De verdad éramos muy inocentes aunque leyéramos a Hegel, Baltasar Castiglione, Maquiavelo o a Fernand Braudel y Ernest Cassirer, recomendados por el profesor Darío Mesa. Junto a grandes radios transistores esperábamos en las tardes y noches después del golpe del 11 de septiembre que el general Carlos Prats revirtiera la situación y volviera a Santiago de Chile al mando de una columna triunfal para sacar a los golpistas y reinstalar el Gobierno de Salvador Allende, aunque fuera sin Allende.
Los comentarios iban y venían en el Jardín de Freud de la Universidad Nacional de Colombia en Bogotá, donde estábamos por primera vez ante a un golpe de Estado que solo sería el abrebocas de una terrible era de crímenes y asesinatos propiciados por los servicios secretos de las dictaduras del Cono Sur coaligados con los estadounidenses, y sobre los que en el medio siglo posterior se han conocido escalofriantes detalles tras múltiples luchas, entre ellas las de las abuelas de la Plaza de Mayo en Argentina, que nunca desfallecieron en la búsqueda de la verdad.
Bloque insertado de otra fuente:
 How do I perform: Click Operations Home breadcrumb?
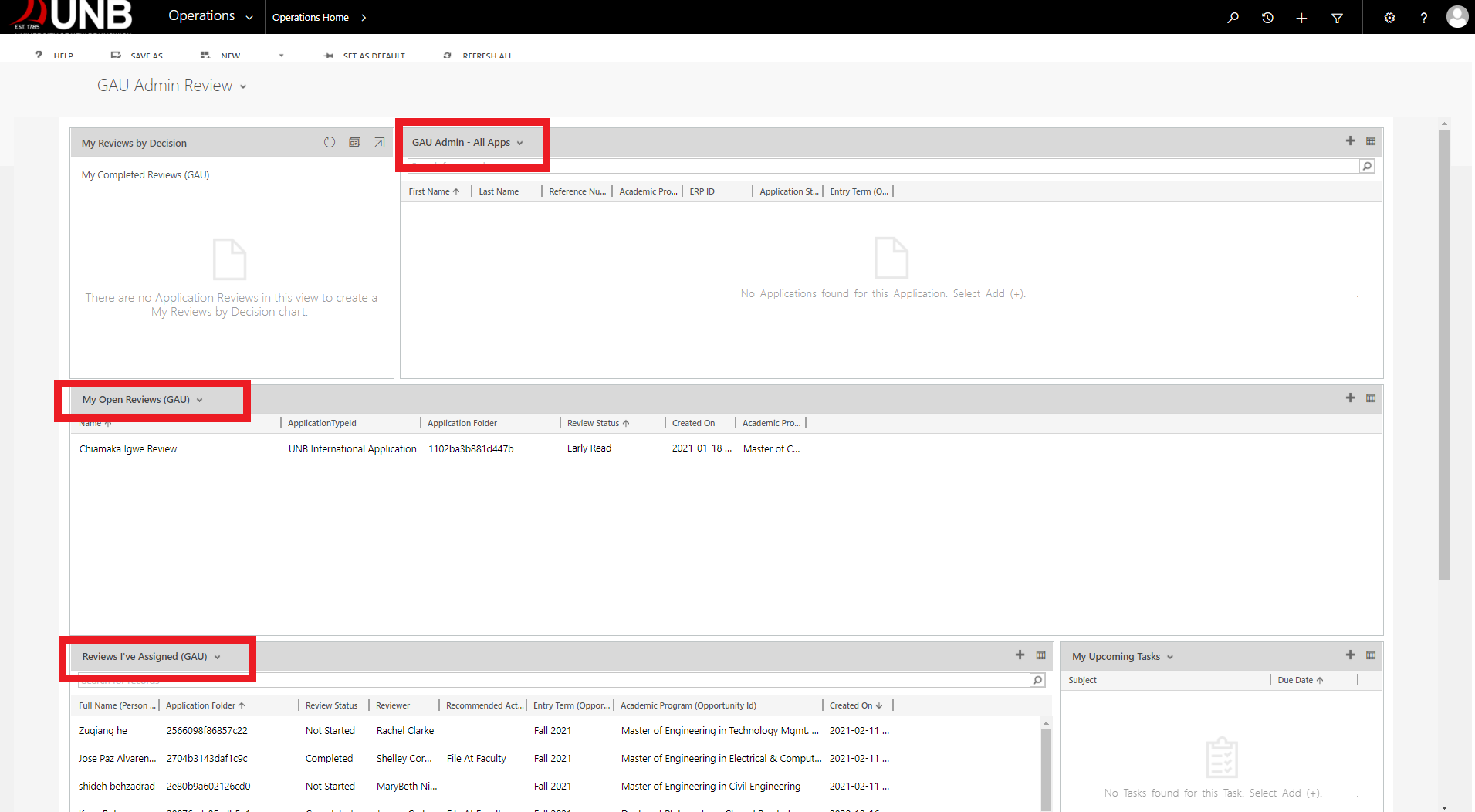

Prats murió el 30 de septiembre junto a su esposa en un terrible atentado de venganza con bomba de los servicios secretos chilenos ayudados por los militares argentinos y siete días antes el reciente Nobel Pablo Neruda se extinguió deprimido y enfermo en un hospital en Santiago el 23 de septiembre.
Y así uno tras otro caían los leales a Allende que no lograron salir de Chile hacia muchos países del mundo, como lo hicieron decenas de miles acogidos como exiliados sin saber que se quedarían lejos décadas enteras o para siempre rumiando la saudade del destierro. En los años siguientes la misma romería del exilio sería vivida por miles de argentinos, uruguayos y brasileños que llegaron a México o a las capitales europeas o de los países del Este.
A medida que pasaban las horas y los días la ilusión desapareció y todos se dispersaron en ese crepúsculo de 1973. Como el tradicional campus estaba paralizado con frecuencia por los disturbios, algunos se fueron a otras universidades a probar suerte o desertaron para estudiar otras carreras o perderse en el tango de la vida.
Quedaban en el Jardín de Freud los efluvios de los amores reales o imaginarios vividos en secreto, la algarabía de los muchachos que jugaban fútbol entre una clase de Matemáticas y otra de Historia con Gilda, la única chica que lo hacía y cuya melena saltaba cuando golpeaba el balón o trataba de apoderarse de él enfundada en su overol de marca estadounidense recién importado.
Frente al moderno edificio de Sociología quedaban en el Jardín de Freud para siempre nuestros fantasmas adosados al prado donde charlábamos, como después lo han hecho y hacen miles y miles de muchachos de varias generaciones de todas las regiones que pueblan los predios de la Universidad.
Ya en los años 80, unos escultores jóvenes realizaron la obra Amérika en homenaje a la pluralidad y la sexualidad, que presentaron como trabajo de grado. Manolo Colmenares, José Manuel Patiño y Gabriel Quiñones contribuían así en medio de la polémica con esas piedras eróticas a la pervivencia del Jardín de Freud, donde los jóvenes estudiantes de ciencias humanas han enfrentado otros acontecimientos terribles que hacen parte de la historia colombiana y el mundo y así seguirá en el futuro, que esperemos con optimismo sea luminoso y fértil.